*Set problem*. Count the lines in the records below that contain the word "Click". Reply with the number alone.

═════ Working data

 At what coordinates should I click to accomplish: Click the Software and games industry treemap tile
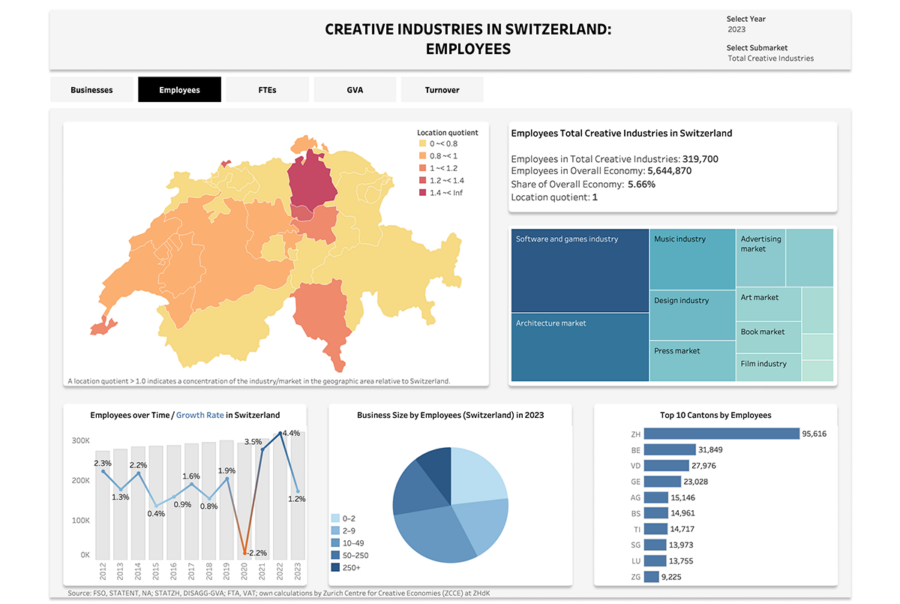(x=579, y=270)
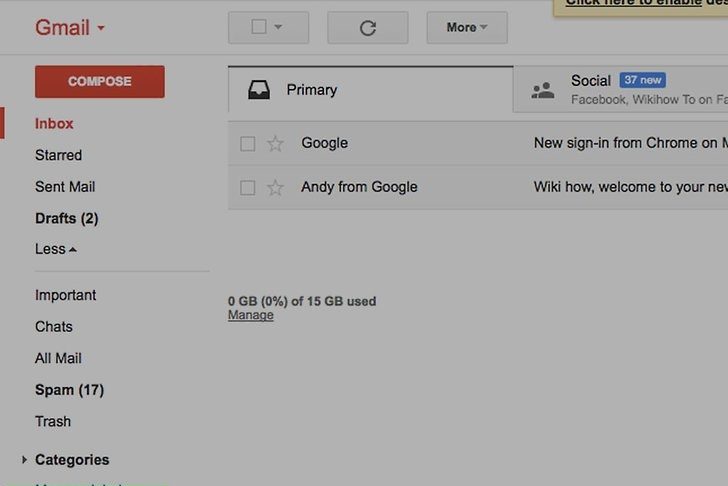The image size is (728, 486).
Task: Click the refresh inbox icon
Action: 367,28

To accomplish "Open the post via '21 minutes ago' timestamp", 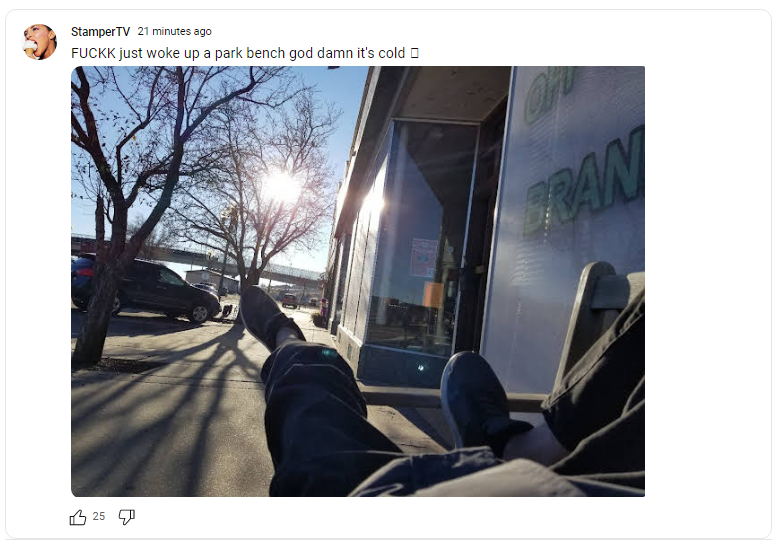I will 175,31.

══════════

*Answer to this problem*. 2